Abbs, przpraszam i wdla wszystkich za wsparcie
Tak jak napisal filemon ,emocje byly zbyt silne aby cos do mnie docieralo. Oczywiscie, ze bylam wdzieczna za wsparcie calego forum , czulam się tak miło , mimo tej niemilej sytuacji, ze tyle osob wypowiedzialo sie dzisiaj.
Jak nagle jedna osoba napisala w innym tonie, to trudno tego nie zauwazyc.
Filemon ,rozumiesz mnie tak dobrze, ze az się dziwię jak to możliwe.
Faktycznie, jego zachowanie zrozumialm jako chec kontaktu ze mna ,pomocy , moze jeszcze jakis uczuc poniewaz jak ja bym robila cos takiego po zakonczeniu związku ( z roznych powodow, czasem beznadziejnie glupich) , to bylaby to moja niepewnosc co do chęci powrotu.
Ja jak niechcialam ,to ucinalam kontakt na zawsze. Nie myslcie sobie ,ze jestem zawsze porzucana.
Tez zostawialam męzczyzn , kilka lat temu bylam w zwiazku , stwierdzilam ,ze to nie jest to . Powiedzialam wprost, facet wyjechal spakowal się, ale potem wypisywal mi dlugo rzewne lisy , slowa milosci , chcial wzbudzic moja litosc. Nigdy się nie odezwalam.
Mnie sie wydaje, ze on tez nie byl do konca pewien , mial moze jeszcze jakies cieple uczucia do mnie ale przypadkowo niedawno poznal te kobiete wiec skorzystal. Moze gdyby nie poznal ciagnelibysmy te nasza znajomosc jeszcze i nigdy nic nie wiadomo jakby sie skonczylo.
Zreszta to wszystko jakies jest dziwne. 2 tygodnie emu bylam w gdansku , wtedy mial zawsze dla mnie czas ,nawet wieczorem, Potem wyjechal w sobote do Niemiec na kilka dni z wujkiem , nastepnego dnia po jego powrocie milo rozmawialismy pozno wieczorem. A rano w piatek juz sie rozplynąl w przestowrzach . Dzis juz mowil ,ze moze mi poswieci c czas tylko rano , bo potem sie spotyka po 15 z kims codziennie. Kiedy on ja poznal ?

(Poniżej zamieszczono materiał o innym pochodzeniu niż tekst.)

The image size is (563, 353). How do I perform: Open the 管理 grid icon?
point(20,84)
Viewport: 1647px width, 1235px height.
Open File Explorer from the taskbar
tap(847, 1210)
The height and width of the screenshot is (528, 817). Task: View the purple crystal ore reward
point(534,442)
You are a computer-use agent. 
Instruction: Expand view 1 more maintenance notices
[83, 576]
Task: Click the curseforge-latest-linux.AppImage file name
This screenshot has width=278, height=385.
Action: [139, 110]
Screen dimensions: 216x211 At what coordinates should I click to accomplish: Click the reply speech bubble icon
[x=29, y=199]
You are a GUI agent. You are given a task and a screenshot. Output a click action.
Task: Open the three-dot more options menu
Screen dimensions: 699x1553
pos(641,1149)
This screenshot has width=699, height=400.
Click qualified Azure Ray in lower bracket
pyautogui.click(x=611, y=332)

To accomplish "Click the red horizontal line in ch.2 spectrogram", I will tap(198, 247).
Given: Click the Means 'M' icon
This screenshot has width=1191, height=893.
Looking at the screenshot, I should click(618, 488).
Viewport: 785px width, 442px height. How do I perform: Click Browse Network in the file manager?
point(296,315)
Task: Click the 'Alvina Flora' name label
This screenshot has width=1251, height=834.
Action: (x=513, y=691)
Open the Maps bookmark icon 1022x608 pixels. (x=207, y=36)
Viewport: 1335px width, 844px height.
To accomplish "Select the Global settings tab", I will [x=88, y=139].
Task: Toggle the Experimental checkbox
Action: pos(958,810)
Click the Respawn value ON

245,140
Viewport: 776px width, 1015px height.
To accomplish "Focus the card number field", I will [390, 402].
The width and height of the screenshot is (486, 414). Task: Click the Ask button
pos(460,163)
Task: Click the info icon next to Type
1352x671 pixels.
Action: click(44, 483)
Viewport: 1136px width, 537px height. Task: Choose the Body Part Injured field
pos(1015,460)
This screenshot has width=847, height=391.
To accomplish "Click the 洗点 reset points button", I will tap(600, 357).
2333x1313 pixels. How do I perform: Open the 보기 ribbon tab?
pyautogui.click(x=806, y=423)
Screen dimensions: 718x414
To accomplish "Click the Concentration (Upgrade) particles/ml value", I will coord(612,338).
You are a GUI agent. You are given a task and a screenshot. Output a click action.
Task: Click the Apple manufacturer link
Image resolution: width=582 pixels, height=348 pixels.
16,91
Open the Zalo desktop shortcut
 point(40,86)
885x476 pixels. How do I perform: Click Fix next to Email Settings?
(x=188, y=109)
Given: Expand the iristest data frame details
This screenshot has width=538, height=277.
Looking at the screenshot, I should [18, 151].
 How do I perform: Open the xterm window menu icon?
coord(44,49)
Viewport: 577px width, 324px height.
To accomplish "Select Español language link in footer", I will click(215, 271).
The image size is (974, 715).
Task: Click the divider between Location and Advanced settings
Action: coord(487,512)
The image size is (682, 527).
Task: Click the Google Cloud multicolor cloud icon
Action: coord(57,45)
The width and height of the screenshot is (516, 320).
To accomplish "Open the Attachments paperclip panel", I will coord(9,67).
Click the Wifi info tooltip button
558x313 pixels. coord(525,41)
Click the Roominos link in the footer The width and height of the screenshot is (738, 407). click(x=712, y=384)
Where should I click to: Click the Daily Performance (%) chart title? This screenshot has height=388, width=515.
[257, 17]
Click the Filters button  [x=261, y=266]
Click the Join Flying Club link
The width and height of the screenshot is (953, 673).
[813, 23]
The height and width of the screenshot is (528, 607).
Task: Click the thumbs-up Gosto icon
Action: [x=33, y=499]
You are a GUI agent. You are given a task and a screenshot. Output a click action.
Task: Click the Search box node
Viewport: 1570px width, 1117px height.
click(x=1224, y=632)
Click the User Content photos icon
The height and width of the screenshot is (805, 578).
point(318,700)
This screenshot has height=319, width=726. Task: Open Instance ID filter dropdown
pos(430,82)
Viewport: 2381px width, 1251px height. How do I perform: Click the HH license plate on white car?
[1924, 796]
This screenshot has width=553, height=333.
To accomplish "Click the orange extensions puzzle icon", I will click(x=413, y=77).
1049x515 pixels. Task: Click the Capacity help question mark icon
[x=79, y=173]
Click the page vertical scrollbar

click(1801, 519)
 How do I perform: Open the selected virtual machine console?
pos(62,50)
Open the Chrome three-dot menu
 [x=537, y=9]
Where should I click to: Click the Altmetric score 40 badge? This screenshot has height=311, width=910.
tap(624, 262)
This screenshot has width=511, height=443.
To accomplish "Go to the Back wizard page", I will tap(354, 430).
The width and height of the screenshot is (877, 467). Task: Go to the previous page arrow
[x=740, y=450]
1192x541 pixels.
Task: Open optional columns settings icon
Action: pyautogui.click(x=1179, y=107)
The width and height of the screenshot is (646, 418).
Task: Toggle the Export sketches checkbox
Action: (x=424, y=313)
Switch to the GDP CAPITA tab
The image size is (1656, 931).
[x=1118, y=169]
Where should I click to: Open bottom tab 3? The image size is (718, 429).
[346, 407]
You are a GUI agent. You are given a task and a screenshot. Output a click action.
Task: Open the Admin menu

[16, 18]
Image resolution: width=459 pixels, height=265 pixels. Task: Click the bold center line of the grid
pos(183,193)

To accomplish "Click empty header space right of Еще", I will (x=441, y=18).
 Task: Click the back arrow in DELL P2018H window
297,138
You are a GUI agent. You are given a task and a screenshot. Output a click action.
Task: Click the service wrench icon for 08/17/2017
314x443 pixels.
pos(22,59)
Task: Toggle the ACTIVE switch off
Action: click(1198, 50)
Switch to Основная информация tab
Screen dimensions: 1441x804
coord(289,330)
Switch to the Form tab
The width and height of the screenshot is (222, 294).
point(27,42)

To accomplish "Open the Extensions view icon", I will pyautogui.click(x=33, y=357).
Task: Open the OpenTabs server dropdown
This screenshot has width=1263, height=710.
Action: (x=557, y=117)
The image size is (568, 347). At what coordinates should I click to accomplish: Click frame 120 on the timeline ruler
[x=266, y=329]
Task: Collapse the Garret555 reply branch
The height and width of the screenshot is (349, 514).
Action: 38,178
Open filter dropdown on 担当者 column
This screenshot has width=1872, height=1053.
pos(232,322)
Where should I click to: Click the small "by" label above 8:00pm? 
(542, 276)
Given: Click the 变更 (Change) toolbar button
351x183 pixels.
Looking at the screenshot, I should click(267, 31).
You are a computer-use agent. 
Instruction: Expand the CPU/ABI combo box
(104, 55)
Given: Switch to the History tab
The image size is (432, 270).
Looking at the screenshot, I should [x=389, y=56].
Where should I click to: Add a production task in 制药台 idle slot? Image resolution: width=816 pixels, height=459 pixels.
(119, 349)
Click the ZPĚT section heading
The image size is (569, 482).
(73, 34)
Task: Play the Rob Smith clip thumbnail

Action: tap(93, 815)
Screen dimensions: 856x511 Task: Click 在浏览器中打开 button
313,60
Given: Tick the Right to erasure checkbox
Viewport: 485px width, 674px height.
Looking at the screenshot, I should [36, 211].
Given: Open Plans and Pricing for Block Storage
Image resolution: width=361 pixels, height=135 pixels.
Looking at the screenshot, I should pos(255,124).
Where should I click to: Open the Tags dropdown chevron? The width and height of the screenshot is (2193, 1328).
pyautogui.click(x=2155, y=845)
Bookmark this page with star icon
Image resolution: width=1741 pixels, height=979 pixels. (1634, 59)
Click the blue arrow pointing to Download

Kiedy zdązyl .jak na łyzwy chodzi tylko w niedzielę. Teraz juz czasu nie mial.
TYle osob mowi ,ze jestem jaks nie halo , ale ja mam odwage powiedziac prawdę kazdemu , chocby bolala, bo tak jest lepiej i latwiej mimo wszystko .Nikt juz nie ma zludzen ,jasna sytuacja. Mowie co myslę, mowie dlaczego odchodze i mowie ,ze juz nie ma szans na powrot. Tak powiedzialm tez męzowi.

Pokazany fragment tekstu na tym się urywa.